[Element and text location data]
************

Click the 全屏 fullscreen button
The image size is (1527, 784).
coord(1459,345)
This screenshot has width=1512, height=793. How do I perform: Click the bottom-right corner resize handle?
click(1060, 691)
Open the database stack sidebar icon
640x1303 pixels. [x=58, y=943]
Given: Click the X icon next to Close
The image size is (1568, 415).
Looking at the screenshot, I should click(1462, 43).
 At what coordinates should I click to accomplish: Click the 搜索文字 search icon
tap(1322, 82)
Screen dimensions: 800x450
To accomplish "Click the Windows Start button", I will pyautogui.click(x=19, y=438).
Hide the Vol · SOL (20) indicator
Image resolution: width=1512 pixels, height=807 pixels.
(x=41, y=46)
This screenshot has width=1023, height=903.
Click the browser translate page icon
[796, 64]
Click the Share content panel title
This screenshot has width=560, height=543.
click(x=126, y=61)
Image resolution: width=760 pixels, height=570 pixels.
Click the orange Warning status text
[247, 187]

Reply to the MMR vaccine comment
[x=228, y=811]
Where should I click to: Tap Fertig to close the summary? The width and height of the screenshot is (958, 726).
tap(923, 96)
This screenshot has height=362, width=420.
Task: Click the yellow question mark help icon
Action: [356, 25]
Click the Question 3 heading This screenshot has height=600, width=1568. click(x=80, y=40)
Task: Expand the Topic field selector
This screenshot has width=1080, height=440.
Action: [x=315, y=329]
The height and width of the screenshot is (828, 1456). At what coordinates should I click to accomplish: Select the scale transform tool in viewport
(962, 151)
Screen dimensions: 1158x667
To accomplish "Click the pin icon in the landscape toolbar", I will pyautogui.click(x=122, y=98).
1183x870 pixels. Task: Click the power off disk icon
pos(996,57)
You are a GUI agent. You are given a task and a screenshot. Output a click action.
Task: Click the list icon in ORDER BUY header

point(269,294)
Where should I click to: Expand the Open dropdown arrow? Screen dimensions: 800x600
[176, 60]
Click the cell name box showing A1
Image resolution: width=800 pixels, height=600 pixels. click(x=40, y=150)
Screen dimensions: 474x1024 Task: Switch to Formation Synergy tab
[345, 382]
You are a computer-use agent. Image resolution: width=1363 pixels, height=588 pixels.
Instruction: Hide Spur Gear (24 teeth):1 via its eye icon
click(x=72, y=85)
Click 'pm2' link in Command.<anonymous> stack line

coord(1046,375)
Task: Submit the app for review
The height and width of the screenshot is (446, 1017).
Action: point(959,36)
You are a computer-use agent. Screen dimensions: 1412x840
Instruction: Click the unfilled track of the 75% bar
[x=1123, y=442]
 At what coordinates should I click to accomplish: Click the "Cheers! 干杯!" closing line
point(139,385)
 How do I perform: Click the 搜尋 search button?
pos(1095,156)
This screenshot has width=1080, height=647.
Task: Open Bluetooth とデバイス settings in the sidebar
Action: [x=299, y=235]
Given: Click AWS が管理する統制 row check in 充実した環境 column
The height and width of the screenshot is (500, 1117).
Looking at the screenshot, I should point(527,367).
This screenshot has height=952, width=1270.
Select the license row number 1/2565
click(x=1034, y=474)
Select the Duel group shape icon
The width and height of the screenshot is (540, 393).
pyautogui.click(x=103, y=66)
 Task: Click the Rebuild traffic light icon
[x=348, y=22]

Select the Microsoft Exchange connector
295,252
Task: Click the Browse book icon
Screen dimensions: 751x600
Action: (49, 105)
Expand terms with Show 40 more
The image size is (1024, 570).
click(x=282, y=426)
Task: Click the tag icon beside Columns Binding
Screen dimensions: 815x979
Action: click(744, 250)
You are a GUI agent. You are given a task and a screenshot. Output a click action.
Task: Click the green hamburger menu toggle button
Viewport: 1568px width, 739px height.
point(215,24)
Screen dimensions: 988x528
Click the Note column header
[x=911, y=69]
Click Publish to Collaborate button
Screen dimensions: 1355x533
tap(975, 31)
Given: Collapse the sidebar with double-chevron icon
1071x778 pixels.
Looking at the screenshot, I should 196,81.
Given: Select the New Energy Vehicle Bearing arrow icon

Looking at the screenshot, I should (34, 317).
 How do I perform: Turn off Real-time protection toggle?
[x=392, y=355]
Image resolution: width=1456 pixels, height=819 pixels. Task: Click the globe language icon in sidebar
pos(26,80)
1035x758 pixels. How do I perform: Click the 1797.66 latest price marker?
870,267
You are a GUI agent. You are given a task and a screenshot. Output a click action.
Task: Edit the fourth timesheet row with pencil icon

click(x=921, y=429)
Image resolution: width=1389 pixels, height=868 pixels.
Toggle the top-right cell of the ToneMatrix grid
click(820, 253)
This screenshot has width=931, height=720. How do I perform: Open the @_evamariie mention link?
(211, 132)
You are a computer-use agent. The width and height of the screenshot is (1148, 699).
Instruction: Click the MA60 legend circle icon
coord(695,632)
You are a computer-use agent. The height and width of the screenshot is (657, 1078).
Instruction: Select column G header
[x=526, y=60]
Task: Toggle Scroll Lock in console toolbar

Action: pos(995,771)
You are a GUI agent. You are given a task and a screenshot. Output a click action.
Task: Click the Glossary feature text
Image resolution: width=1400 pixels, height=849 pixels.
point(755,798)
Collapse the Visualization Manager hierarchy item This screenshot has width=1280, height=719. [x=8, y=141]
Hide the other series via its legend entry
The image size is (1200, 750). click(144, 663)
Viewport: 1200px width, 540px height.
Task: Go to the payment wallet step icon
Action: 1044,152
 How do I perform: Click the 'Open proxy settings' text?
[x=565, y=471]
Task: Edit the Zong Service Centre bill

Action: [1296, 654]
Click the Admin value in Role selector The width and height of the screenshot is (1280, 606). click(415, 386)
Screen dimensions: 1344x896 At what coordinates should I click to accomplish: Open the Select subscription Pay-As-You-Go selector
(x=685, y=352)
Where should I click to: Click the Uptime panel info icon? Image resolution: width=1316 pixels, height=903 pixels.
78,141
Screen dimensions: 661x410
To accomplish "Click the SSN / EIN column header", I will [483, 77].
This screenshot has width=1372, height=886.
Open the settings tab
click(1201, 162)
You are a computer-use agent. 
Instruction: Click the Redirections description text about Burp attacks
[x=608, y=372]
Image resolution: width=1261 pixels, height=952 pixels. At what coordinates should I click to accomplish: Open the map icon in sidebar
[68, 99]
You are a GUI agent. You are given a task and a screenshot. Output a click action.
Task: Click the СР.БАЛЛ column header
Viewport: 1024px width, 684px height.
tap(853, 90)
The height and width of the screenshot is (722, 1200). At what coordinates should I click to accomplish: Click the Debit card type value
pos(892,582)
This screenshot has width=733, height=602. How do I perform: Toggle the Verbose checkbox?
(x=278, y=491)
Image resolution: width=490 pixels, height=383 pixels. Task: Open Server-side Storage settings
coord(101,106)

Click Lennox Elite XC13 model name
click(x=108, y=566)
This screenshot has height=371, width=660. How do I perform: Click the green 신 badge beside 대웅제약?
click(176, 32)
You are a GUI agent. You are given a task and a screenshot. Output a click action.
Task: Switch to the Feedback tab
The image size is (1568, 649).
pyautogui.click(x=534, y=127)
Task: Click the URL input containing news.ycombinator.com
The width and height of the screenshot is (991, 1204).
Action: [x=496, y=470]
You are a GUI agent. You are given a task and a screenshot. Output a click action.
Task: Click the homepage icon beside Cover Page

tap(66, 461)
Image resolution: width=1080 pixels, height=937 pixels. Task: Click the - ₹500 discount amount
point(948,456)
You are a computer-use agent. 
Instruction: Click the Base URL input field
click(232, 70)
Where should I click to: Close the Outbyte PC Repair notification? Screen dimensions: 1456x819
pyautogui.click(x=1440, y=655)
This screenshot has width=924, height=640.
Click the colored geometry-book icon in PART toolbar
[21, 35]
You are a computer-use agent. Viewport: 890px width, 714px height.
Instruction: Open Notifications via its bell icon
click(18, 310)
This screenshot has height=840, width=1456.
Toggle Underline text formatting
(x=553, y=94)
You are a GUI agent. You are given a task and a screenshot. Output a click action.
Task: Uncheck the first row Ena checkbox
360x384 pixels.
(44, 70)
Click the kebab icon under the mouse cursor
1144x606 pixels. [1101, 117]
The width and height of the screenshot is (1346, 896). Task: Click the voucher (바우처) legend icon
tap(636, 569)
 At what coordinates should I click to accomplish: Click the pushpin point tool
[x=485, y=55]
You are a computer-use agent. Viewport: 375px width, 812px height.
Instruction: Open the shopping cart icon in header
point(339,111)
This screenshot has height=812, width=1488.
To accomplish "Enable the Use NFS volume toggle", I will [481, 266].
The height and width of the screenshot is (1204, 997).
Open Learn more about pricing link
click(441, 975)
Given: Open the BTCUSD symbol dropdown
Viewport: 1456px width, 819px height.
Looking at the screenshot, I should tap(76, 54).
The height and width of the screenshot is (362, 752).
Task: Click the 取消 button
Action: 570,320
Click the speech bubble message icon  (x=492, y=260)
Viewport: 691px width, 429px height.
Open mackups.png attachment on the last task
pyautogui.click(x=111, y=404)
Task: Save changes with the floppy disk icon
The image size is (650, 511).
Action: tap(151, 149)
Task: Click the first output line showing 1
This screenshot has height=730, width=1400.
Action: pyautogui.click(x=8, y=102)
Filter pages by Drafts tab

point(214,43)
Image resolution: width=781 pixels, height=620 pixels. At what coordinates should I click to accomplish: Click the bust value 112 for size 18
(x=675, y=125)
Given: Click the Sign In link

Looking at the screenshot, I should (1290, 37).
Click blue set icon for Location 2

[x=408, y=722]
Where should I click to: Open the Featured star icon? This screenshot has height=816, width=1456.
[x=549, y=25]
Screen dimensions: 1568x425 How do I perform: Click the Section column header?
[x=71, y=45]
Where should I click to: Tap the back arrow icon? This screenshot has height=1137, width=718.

************

Quote the records word for word, covering the stretch from the line that contains "This screenshot has width=733, height=602." through the line that contains "Action: [x=496, y=470]", including both of those lines.

Complete output:
This screenshot has width=733, height=602. How do I perform: Toggle the Verbose checkbox?
(x=278, y=491)
Image resolution: width=490 pixels, height=383 pixels. Task: Open Server-side Storage settings
coord(101,106)

Click Lennox Elite XC13 model name
click(x=108, y=566)
This screenshot has height=371, width=660. How do I perform: Click the green 신 badge beside 대웅제약?
click(176, 32)
You are a GUI agent. You are given a task and a screenshot. Output a click action.
Task: Switch to the Feedback tab
The image size is (1568, 649).
pyautogui.click(x=534, y=127)
Task: Click the URL input containing news.ycombinator.com
The width and height of the screenshot is (991, 1204).
Action: [x=496, y=470]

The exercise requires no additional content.